I use a 301 redirect on port 80 Code: server{ listen 80; listen [::]:80; server_name panel.mysite.com www.panel.mysite.com; return 301 https://panel.mysite.com.com$request_uri; }
Add ":8080" before $request_uri, test nginx and restart it if everything is ok. NB: Use other port that you are using for your ISPConfig panel if you use other than default port 8080.
Then yours should work in theory. However looking back at your code, try remove the secondary .com in there and try changing to *:80 instead.
Though mine works, I noted yours doesn't, but I am not sure that removal of 999-acme.vhost will let your server LE certs automatic renewal works in the future. For now, I think the best is to modify it instead and keep a copy of your modification in conf-custom (and conf-custom/install) so that in won't be overwritten in the future ISPConfig update. On how to modify, I think it should be the same as any other vhost for websites and since you have created its website, may be a copy of the same would suffice.
Exactly, if i disable the 999-acme, LE will no longer work properly. Strange that yours work, kind of defies NGINX. Are you on NGINX? Does your file include the FDQN of the server?

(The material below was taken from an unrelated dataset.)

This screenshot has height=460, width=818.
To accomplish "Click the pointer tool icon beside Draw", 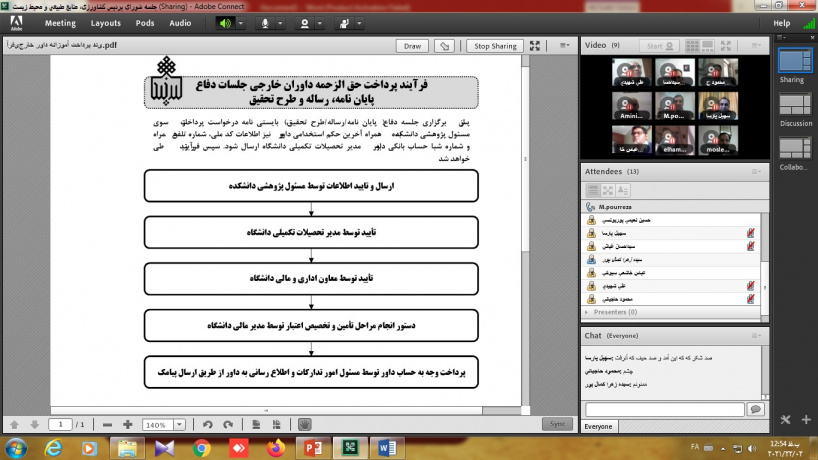I will point(445,46).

Of course mine is nginx web server but in mine I redirected all non-existing website fqdn on my server (error 403) to its hostname fqdn at port 443 via default.vhost (or 000-000 in sites-enabled). I did not touch 999-acme.vhost. And I used dns-challenge to obtain LE certs for my server hostname fqdn in advance and I modified its renewal conf to add ISPConfig default script for automatic creation and renewal of ispserver.pem and its extension to other services. Thus, I think my nginx web server config is not really a good sample for you to follow.